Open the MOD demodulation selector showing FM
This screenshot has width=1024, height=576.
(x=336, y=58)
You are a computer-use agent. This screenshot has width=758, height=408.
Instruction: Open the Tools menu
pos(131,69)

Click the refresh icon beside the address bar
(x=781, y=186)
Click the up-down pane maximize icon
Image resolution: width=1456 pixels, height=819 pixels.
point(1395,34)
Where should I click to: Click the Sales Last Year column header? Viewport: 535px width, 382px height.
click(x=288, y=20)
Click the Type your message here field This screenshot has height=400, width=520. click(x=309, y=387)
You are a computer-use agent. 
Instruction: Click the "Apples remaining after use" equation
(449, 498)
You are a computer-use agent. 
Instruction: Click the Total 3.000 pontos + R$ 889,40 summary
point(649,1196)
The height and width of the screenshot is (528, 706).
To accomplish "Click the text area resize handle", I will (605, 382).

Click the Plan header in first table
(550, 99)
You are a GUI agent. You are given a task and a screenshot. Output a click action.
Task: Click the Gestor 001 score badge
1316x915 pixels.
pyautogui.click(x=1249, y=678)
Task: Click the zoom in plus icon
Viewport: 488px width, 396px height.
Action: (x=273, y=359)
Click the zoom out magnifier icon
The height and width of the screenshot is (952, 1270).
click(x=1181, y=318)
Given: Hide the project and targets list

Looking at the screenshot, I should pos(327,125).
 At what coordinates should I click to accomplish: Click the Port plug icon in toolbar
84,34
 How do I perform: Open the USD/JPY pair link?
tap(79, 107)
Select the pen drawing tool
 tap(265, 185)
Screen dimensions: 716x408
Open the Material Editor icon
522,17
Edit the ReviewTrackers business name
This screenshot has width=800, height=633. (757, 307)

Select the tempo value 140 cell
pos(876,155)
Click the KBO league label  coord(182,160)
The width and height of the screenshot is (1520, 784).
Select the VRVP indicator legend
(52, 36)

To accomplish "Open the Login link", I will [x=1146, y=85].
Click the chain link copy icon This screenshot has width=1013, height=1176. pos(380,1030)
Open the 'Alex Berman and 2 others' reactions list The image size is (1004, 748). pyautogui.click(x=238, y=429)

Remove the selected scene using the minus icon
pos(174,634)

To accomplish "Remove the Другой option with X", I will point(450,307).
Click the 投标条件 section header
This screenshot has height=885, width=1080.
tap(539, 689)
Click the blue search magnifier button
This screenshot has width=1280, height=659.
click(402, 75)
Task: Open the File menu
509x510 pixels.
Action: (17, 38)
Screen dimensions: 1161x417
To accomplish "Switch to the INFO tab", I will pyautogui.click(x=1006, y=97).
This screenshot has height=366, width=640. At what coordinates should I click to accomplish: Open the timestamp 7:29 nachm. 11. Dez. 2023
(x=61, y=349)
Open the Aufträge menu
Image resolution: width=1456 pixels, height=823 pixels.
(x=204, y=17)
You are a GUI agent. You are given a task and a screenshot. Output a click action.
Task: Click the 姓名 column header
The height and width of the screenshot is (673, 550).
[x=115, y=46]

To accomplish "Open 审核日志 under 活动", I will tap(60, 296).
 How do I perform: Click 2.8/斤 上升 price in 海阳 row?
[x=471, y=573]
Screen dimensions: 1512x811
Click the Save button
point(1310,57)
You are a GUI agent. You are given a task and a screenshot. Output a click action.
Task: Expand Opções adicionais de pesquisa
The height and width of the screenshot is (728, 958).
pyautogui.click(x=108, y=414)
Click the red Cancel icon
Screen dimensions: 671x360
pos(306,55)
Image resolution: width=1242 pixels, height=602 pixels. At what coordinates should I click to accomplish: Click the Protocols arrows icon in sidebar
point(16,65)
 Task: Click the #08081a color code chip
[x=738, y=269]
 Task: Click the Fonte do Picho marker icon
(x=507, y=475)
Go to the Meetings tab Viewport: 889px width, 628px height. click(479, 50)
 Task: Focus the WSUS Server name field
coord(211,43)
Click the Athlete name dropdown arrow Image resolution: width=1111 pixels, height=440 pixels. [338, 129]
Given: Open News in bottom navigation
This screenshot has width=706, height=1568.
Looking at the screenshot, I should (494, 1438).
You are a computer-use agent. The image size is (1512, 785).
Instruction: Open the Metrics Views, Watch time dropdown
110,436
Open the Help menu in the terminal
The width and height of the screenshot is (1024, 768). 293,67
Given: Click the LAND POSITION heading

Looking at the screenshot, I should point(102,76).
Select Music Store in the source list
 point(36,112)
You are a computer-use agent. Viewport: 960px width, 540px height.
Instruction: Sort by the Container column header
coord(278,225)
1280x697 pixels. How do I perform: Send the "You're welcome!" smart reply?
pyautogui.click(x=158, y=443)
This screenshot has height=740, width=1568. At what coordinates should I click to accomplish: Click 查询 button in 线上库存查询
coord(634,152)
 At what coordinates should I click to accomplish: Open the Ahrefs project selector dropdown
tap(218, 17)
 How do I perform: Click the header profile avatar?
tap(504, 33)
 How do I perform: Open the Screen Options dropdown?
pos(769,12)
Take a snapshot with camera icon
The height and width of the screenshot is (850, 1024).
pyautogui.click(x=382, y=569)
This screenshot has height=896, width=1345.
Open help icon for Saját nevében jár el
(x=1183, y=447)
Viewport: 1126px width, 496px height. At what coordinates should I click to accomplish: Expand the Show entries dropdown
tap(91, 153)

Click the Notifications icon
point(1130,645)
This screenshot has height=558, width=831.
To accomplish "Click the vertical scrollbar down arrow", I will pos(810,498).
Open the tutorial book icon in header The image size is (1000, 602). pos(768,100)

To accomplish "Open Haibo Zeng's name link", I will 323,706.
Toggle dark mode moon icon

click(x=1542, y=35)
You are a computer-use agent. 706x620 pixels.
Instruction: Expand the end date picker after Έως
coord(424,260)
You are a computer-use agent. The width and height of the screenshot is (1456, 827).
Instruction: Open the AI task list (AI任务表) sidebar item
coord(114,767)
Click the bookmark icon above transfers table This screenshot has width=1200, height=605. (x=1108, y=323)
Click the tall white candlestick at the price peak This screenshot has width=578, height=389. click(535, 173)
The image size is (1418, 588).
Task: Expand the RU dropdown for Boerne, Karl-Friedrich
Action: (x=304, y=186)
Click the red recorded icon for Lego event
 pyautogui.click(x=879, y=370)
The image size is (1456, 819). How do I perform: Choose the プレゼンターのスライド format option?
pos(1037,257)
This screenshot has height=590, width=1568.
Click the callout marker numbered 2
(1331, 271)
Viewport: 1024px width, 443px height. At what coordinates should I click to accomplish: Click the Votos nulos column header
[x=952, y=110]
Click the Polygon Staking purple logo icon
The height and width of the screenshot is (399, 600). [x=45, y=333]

Given instruction →
Copy every one of the entries above verbatim, character for character.

Solved exercise →
Open the MOD demodulation selector showing FM
This screenshot has width=1024, height=576.
(x=336, y=58)
You are a computer-use agent. This screenshot has width=758, height=408.
Instruction: Open the Tools menu
pos(131,69)

Click the refresh icon beside the address bar
(x=781, y=186)
Click the up-down pane maximize icon
Image resolution: width=1456 pixels, height=819 pixels.
point(1395,34)
Where should I click to: Click the Sales Last Year column header? Viewport: 535px width, 382px height.
click(x=288, y=20)
Click the Type your message here field This screenshot has height=400, width=520. click(x=309, y=387)
You are a computer-use agent. 
Instruction: Click the "Apples remaining after use" equation
(449, 498)
You are a computer-use agent. 
Instruction: Click the Total 3.000 pontos + R$ 889,40 summary
point(649,1196)
The height and width of the screenshot is (528, 706).
To accomplish "Click the text area resize handle", I will (605, 382).

Click the Plan header in first table
(550, 99)
You are a GUI agent. You are given a task and a screenshot. Output a click action.
Task: Click the Gestor 001 score badge
1316x915 pixels.
pyautogui.click(x=1249, y=678)
Task: Click the zoom in plus icon
Viewport: 488px width, 396px height.
Action: (x=273, y=359)
Click the zoom out magnifier icon
The height and width of the screenshot is (952, 1270).
click(x=1181, y=318)
Given: Hide the project and targets list

Looking at the screenshot, I should pos(327,125).
 At what coordinates should I click to accomplish: Click the Port plug icon in toolbar
84,34
 How do I perform: Open the USD/JPY pair link?
tap(79, 107)
Select the pen drawing tool
 tap(265, 185)
Screen dimensions: 716x408
Open the Material Editor icon
522,17
Edit the ReviewTrackers business name
This screenshot has width=800, height=633. (757, 307)

Select the tempo value 140 cell
pos(876,155)
Click the KBO league label  coord(182,160)
The width and height of the screenshot is (1520, 784).
Select the VRVP indicator legend
(52, 36)

To accomplish "Open the Login link", I will [x=1146, y=85].
Click the chain link copy icon This screenshot has width=1013, height=1176. pos(380,1030)
Open the 'Alex Berman and 2 others' reactions list The image size is (1004, 748). pyautogui.click(x=238, y=429)

Remove the selected scene using the minus icon
pos(174,634)

To accomplish "Remove the Другой option with X", I will point(450,307).
Click the 投标条件 section header
This screenshot has height=885, width=1080.
tap(539, 689)
Click the blue search magnifier button
This screenshot has width=1280, height=659.
click(402, 75)
Task: Open the File menu
509x510 pixels.
Action: (17, 38)
Screen dimensions: 1161x417
To accomplish "Switch to the INFO tab", I will pyautogui.click(x=1006, y=97).
This screenshot has height=366, width=640. At what coordinates should I click to accomplish: Open the timestamp 7:29 nachm. 11. Dez. 2023
(x=61, y=349)
Open the Aufträge menu
Image resolution: width=1456 pixels, height=823 pixels.
(x=204, y=17)
You are a GUI agent. You are given a task and a screenshot. Output a click action.
Task: Click the 姓名 column header
The height and width of the screenshot is (673, 550).
[x=115, y=46]

To accomplish "Open 审核日志 under 活动", I will tap(60, 296).
 How do I perform: Click 2.8/斤 上升 price in 海阳 row?
[x=471, y=573]
Screen dimensions: 1512x811
Click the Save button
point(1310,57)
You are a GUI agent. You are given a task and a screenshot. Output a click action.
Task: Expand Opções adicionais de pesquisa
The height and width of the screenshot is (728, 958).
pyautogui.click(x=108, y=414)
Click the red Cancel icon
Screen dimensions: 671x360
pos(306,55)
Image resolution: width=1242 pixels, height=602 pixels. At what coordinates should I click to accomplish: Click the Protocols arrows icon in sidebar
point(16,65)
 Task: Click the #08081a color code chip
[x=738, y=269]
 Task: Click the Fonte do Picho marker icon
(x=507, y=475)
Go to the Meetings tab Viewport: 889px width, 628px height. click(479, 50)
 Task: Focus the WSUS Server name field
coord(211,43)
Click the Athlete name dropdown arrow Image resolution: width=1111 pixels, height=440 pixels. [338, 129]
Given: Open News in bottom navigation
This screenshot has width=706, height=1568.
Looking at the screenshot, I should (494, 1438).
You are a computer-use agent. The image size is (1512, 785).
Instruction: Open the Metrics Views, Watch time dropdown
110,436
Open the Help menu in the terminal
The width and height of the screenshot is (1024, 768). 293,67
Given: Click the LAND POSITION heading

Looking at the screenshot, I should point(102,76).
Select Music Store in the source list
 point(36,112)
You are a computer-use agent. Viewport: 960px width, 540px height.
Instruction: Sort by the Container column header
coord(278,225)
1280x697 pixels. How do I perform: Send the "You're welcome!" smart reply?
pyautogui.click(x=158, y=443)
This screenshot has height=740, width=1568. At what coordinates should I click to accomplish: Click 查询 button in 线上库存查询
coord(634,152)
 At what coordinates should I click to accomplish: Open the Ahrefs project selector dropdown
tap(218, 17)
 How do I perform: Click the header profile avatar?
tap(504, 33)
 How do I perform: Open the Screen Options dropdown?
pos(769,12)
Take a snapshot with camera icon
The height and width of the screenshot is (850, 1024).
pyautogui.click(x=382, y=569)
This screenshot has height=896, width=1345.
Open help icon for Saját nevében jár el
(x=1183, y=447)
Viewport: 1126px width, 496px height. At what coordinates should I click to accomplish: Expand the Show entries dropdown
tap(91, 153)

Click the Notifications icon
point(1130,645)
This screenshot has height=558, width=831.
To accomplish "Click the vertical scrollbar down arrow", I will pos(810,498).
Open the tutorial book icon in header The image size is (1000, 602). pos(768,100)

To accomplish "Open Haibo Zeng's name link", I will 323,706.
Toggle dark mode moon icon

click(x=1542, y=35)
You are a computer-use agent. 706x620 pixels.
Instruction: Expand the end date picker after Έως
coord(424,260)
You are a computer-use agent. The width and height of the screenshot is (1456, 827).
Instruction: Open the AI task list (AI任务表) sidebar item
coord(114,767)
Click the bookmark icon above transfers table This screenshot has width=1200, height=605. (x=1108, y=323)
Click the tall white candlestick at the price peak This screenshot has width=578, height=389. click(535, 173)
The image size is (1418, 588).
Task: Expand the RU dropdown for Boerne, Karl-Friedrich
Action: (x=304, y=186)
Click the red recorded icon for Lego event
 pyautogui.click(x=879, y=370)
The image size is (1456, 819). How do I perform: Choose the プレゼンターのスライド format option?
pos(1037,257)
This screenshot has height=590, width=1568.
Click the callout marker numbered 2
(1331, 271)
Viewport: 1024px width, 443px height. At what coordinates should I click to accomplish: Click the Votos nulos column header
[x=952, y=110]
Click the Polygon Staking purple logo icon
The height and width of the screenshot is (399, 600). [x=45, y=333]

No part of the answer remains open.